Game developers must avoid the ‘wage-slave’ attitude
Every legendary game developer I’ve ever known pursued gaming as a vocation out of sheer passion. Most could have made more money, had more security, lived more “balanced lives” in other tech jobs, but they wanted to make games and they pursued it 110 percent all the time. Not a single person I have ever known who went on to greatness in the gaming industry has ever exhibited a shred of wage-slavishness.

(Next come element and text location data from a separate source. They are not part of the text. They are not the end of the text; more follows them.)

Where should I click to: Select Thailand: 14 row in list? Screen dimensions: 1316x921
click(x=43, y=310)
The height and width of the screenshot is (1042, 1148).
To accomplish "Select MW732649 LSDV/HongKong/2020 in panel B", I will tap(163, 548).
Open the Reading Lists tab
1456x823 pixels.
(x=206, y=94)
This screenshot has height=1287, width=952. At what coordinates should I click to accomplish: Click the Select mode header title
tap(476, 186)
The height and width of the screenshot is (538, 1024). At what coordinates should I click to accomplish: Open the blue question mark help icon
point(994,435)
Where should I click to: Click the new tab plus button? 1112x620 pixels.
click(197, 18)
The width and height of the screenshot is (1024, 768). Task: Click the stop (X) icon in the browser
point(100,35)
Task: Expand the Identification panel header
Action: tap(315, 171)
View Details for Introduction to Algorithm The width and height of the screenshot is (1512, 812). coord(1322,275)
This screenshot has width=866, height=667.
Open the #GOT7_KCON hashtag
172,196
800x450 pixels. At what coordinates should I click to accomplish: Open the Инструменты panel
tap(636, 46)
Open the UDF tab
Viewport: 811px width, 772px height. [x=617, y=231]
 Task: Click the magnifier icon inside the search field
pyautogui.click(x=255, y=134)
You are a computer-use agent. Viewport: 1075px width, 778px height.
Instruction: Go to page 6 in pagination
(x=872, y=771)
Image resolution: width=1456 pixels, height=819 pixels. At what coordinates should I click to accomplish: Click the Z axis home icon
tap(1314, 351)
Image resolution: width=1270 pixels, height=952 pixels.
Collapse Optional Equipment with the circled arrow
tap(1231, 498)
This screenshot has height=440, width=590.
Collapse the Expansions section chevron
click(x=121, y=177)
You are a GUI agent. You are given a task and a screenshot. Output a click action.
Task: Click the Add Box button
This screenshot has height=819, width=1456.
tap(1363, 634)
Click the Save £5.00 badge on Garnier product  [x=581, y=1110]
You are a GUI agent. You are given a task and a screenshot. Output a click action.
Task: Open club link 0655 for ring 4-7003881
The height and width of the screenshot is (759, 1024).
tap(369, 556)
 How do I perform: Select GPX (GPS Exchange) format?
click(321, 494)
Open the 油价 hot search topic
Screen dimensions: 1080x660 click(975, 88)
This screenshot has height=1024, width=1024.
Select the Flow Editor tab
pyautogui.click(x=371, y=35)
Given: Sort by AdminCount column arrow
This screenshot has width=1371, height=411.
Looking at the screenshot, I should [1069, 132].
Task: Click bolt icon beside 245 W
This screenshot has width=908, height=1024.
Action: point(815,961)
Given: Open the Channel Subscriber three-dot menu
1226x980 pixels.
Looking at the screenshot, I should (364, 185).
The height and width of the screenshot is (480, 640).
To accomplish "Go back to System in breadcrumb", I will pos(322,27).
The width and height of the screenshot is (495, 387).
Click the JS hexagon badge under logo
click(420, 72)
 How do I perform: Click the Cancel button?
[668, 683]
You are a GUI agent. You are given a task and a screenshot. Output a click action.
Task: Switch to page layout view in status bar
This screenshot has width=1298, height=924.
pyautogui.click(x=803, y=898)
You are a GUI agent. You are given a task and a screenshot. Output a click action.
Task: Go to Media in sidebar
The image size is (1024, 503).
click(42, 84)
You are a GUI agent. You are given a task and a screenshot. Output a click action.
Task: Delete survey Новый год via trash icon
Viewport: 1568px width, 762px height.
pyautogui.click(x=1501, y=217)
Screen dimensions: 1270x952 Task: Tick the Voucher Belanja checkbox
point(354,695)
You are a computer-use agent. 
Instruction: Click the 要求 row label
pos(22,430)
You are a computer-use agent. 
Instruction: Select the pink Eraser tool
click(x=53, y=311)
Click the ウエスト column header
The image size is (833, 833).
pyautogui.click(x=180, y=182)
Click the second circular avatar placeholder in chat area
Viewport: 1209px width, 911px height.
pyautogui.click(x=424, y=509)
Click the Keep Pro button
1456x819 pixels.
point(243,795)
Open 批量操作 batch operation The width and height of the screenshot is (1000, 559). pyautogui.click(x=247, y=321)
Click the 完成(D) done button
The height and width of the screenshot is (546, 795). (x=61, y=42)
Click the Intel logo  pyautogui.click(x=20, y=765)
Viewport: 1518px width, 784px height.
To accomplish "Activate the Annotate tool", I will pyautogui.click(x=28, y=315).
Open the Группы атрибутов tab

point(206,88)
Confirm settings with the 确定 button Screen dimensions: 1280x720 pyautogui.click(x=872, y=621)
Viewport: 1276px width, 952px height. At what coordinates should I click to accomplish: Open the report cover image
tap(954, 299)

Making games is not a job — it’s an art.
You can’t “make fun” on a schedule, under budget, on time with a bunch of people who are all grumbling about what a miserable time they are having finishing a game together. That’s not to say that there aren’t good organized ways to produce games, but it will always still come down to the same thing. Great games are exclusively made by giving them everything you’ve got and more, and then hoping it’s enough. There’s no amount of money that anybody can pay people with a wage-slave attitude to let it go and put themselves completely into a great game. There’s nothing that can compensate people “fairly” for the sacrifices that great art requires. It’s art. You need to get an actual job producing productivity software if you want to be paid “fairly” and go home at 5 p.m. Anybody good enough to get hired to write games can get paid more to work on something else.
If working on a game for 80 hours a week for months at a time seems “strenuous” to you … practice more until you’re better at it. Making games is not a job, pushing a mouse is not a hardship, it’s the most amazing opportunity you can possibly get paid to pursue … start believing it, and you’ll discover that you are even better at it.